Such strict requirements are limiting and make it difficult for coffee to get the coveted Molokai Prime designation, but also gives customers confidence knowing that they’re getting a high-quality coffee when they purchase Molokai Prime beans.
Currently, only the company “Coffees of Hawaii” produces Molokai coffee. Their 500-acre farm produces 100% percent of the world’s Molokai coffee supply. When you combine the high demand from coffee enthusiasts with the relatively small global supply, the extravagant prices Molokai coffee fetches are more understandable. It is common to see Molokai coffee selling for between $40 and $50 per pound.
Tips for Purchasing Molokai Coffee
Even though Coffees of Hawaii is the only producer of Molokai coffee, they sell their beans to several companies that roast and sell the coffee to consumers. When shopping for Molokai coffee, it is important to read the label carefully to ensure you’re getting 100% Molokai coffee subject to legal quality checks. Always make sure that the label says 100% Molokai coffee and not simply Molokai coffee or Molokai-style coffee.

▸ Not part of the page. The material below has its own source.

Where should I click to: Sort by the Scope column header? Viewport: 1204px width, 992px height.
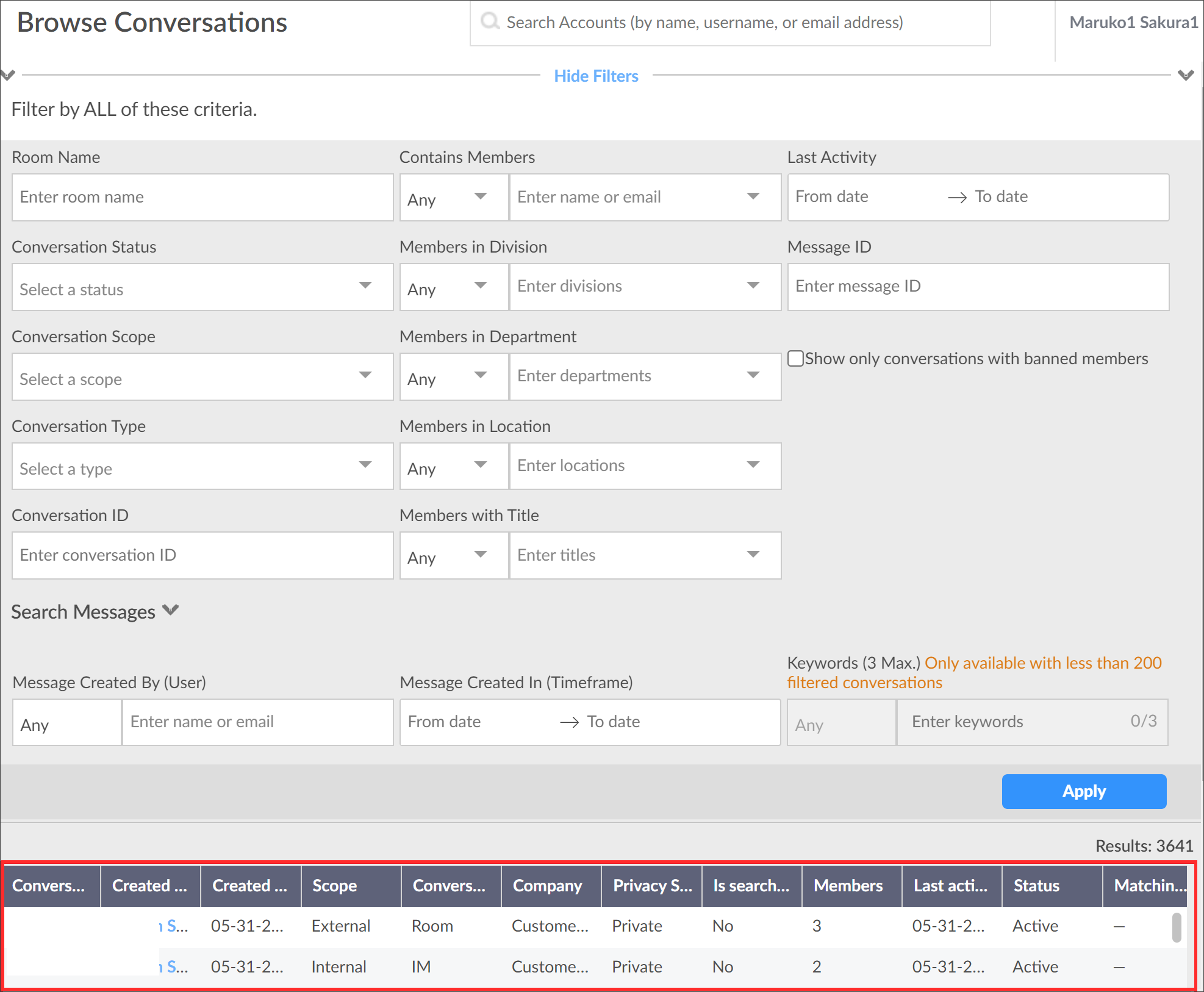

Many people prefer dark roast Molokai coffee, so don’t be scared away by a darker roast profile, even if you usually prefer medium and light roasts. Ultimately, which roast level you prefer for Molokai coffee comes down to personal taste, and the only way to know for sure what you like is to sample a variety of different roast levels.
Brewing Molokai Coffee
Just like choosing a roast, picking a method to brew Molokai coffee is a matter of taste. We recommend sticking with your favorite brewing method at first to establish a baseline and ease comparison between Molokai coffee and other coffees you’ve tried. However, many people swear by brewing Molokai coffee in a French press or other immersion-style brewers. Molokai coffee naturally has chocolatey, nutty, and earthy tasting notes, making it well-suited for immersion brewing.
Alternatives to Molokai Coffee
It is impossible to write a guide to Molokai coffee without mentioning the other luxury Hawaiian coffee, Kona. Just like Molokai coffee, Kona coffee can only be grown in a specific geographic location in Hawaii. Also, like Molokai coffee, Kona coffee can be exorbitantly expensive, making it difficult for some people to justify purchasing.
However, some Kona coffee is more affordable than others, so it is usually a bit easier to find more affordable Kona than it is to find affordable Molokai. We recommend looking for cheaper Kona coffee if you want to try Hawaiian coffee but can’t stomach the prices of Molokai coffee. Be aware that the label must say 100% Kona and not Kona-style coffee for it to be genuine Kona coffee.
Molokai coffee is less well-known than Kona but can be just as good. If you don’t mind forking over $40 to $50 per pound for a bag of Molokai coffee, you’ll enjoy a smooth, chocolatey coffee free from defective beans and odd flavors. Hawaiian law regulates Molokai coffee, making it one of the most consistent coffee varieties you can buy. If you have some spare cash to spend on coffee and love sampling new origins, you won’t be disappointed by Molokai coffee.